Records provided: Begin
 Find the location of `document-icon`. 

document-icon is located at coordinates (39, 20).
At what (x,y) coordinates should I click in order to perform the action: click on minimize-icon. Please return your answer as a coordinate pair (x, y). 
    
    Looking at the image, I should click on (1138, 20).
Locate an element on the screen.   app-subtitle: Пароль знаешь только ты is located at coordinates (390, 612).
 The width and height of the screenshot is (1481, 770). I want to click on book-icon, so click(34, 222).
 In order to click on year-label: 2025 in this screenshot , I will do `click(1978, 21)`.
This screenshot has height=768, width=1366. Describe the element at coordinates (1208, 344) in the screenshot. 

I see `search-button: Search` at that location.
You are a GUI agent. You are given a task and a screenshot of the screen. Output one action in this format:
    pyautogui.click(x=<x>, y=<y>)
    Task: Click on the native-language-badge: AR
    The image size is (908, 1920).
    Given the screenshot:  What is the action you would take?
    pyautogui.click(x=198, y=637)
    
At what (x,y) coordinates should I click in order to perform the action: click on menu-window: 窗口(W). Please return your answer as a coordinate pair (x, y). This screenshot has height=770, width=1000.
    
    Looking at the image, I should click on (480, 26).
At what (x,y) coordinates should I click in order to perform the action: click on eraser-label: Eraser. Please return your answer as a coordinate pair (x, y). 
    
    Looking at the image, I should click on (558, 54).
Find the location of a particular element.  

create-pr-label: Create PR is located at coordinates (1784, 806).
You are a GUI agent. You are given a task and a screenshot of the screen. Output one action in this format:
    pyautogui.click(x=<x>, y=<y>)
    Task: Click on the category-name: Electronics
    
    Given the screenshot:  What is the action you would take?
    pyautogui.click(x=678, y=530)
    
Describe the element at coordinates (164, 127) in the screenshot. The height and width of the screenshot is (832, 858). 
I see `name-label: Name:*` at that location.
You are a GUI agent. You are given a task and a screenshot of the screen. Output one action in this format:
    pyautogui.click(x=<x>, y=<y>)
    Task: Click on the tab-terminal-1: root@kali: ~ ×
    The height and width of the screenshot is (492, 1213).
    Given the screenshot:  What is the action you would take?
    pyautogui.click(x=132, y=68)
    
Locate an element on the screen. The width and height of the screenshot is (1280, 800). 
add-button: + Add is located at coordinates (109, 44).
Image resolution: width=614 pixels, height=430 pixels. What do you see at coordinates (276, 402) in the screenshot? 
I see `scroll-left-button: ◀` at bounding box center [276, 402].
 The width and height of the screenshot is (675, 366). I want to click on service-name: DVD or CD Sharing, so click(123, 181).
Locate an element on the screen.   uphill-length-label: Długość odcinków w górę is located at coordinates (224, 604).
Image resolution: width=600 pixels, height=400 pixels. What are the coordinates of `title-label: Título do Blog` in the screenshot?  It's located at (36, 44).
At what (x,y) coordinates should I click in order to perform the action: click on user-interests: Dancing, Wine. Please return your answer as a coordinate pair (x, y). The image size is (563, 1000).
Records provided: End
> Problem requirements:
Pull out the stretch of the records from the line that contains "Locate an element on the screen. The" through the end of the records, and reproduce those lines unchanged.

> Task result:
Locate an element on the screen. The width and height of the screenshot is (1280, 800). 
add-button: + Add is located at coordinates (109, 44).
Image resolution: width=614 pixels, height=430 pixels. What do you see at coordinates (276, 402) in the screenshot? 
I see `scroll-left-button: ◀` at bounding box center [276, 402].
 The width and height of the screenshot is (675, 366). I want to click on service-name: DVD or CD Sharing, so click(123, 181).
Locate an element on the screen.   uphill-length-label: Długość odcinków w górę is located at coordinates (224, 604).
Image resolution: width=600 pixels, height=400 pixels. What are the coordinates of `title-label: Título do Blog` in the screenshot?  It's located at (36, 44).
At what (x,y) coordinates should I click in order to perform the action: click on user-interests: Dancing, Wine. Please return your answer as a coordinate pair (x, y). The image size is (563, 1000).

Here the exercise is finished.